If you want to fly, you have to give up the things that weigh you down—Toni Morrison 
For many of us this year, we will have to bow our heads to the necessity of getting out of bed each day and finding something to be truly grateful for. We will yoke ourselves to the inevitability of change: children who leave home, a lover who no longer loves us, a dear friend who moves far away, a beloved parent who now needs the same vigilant caring as a toddler. As we eat of the bitter herb, may we know that there is milk and honey also, in the acceptance of things as they are.
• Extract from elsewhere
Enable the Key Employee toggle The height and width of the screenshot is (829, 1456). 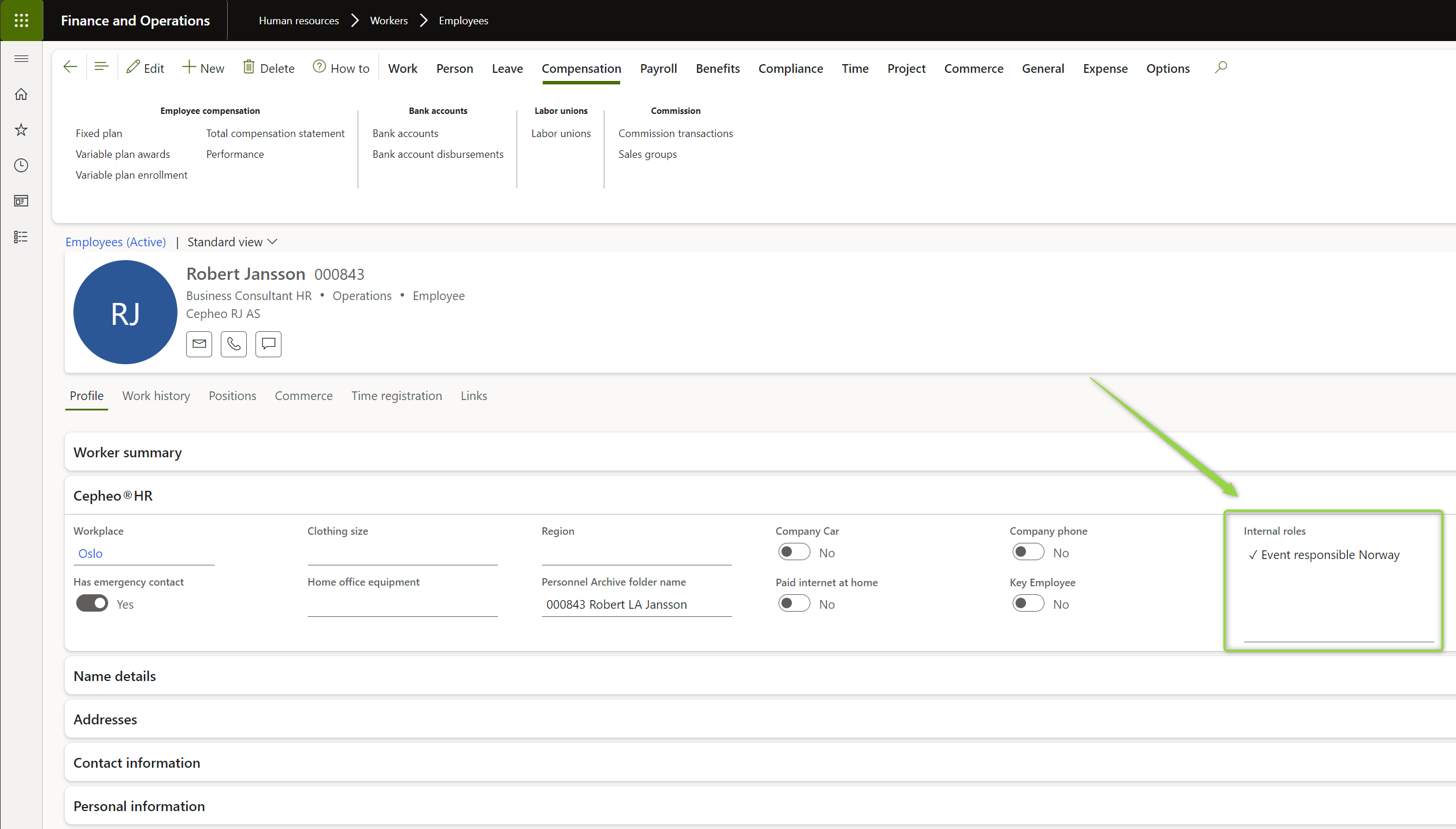click(1028, 604)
Ananke is an ancient goddess, and the resonance of her name has its tap root in the ancient tongues of the Chaldean, Egyptian, the Hebrew, for “narrow,” “throat”, “strangle” and the cruel yokes that were fastened around the necks of captives. Ananke always takes us by the throat, imprisons, enslaves, and stops us in our tracks, for a while. There is no escape. She is unyielding, and it is we who must excavate from the depths of our being, our courage, tenacity, and acceptance of what is.
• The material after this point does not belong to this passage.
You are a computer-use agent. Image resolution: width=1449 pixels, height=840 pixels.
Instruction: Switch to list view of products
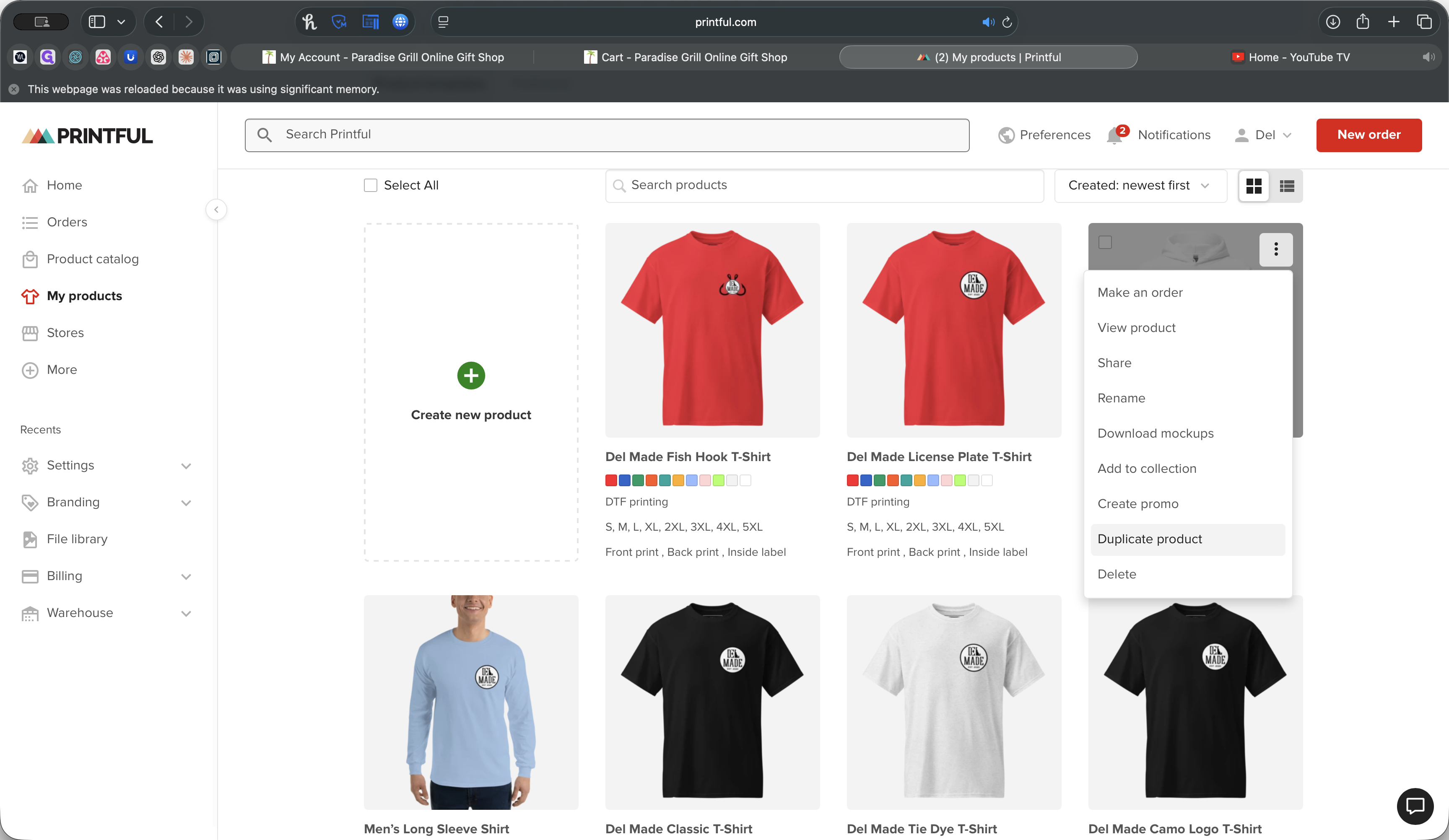(x=1288, y=186)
“One can never have enough socks,” said Dumbledore. “ Another Christmas has come and gone, and I didn’t get a single pair. People will insist on giving me books” ―J. K Rowling.




Mercury harmonises its energy with Saturn (November 28th December 9th and again from January 11th 15th) and as this calendar year hurries to an end, we may feel a sense of moving through treacle, sucked down by obstacles when everything around us is moving so fast. As Saturn and Mercury, hang low in the molten evening skies, there’s a deeper message contained here, said so simply by the Buddhist monk, Haemin Sunim: When everything around me is moving so fast, I stop and ask, “is it the world that’s busy, or is it my mind?”
Today, let’s bring new vision, self-reflection, and healing to our thoughts and to the words we speak. Today, let’s be mindful that we do have a choice to re-write our signature, clearly and simply.
The weeks before Christmas deliver an avalanche of excess and indulgence. The Sun in exuberant Sagittarius this month escorts Merry into the days preceding the winter solstice.

So let’s go gently as the weeks gather momentum for the crescendo of the solstice on December 21st. Amidst the Christmas carols that loop repetitively from sound systems in shopping malls and supermarkets, the frenetic hurrying to buy what we think our loved ones want. The strenuous exertion, the anticipation, the planning, the doing. Let’s be tender and kind to our weary bodies. In the flurry to buy food, gifts, stocking fillers, ask yourself today what is it I truly need now? Amidst the bright babble of the office party, the fairy lights of the crowded malls, amidst the heated rush of hurry, re-claim a few moments of sumptuous silence in the gap between the in-breath and the out-breath.
Sagittarius is associated with the Quest for Vision, the Journey not the Destination, the Search for Meaning. We may never find any of the answers in this human life time, but we are ready to stretch and grow into all possibilities. Sagittarius is associated with long distance travel where we may encounter tastes and smells and rich new experiences, where we meet people who challenge our conditioning, free our minds, break away from boring routine. In Sagittarius we look up. And we’re amazed.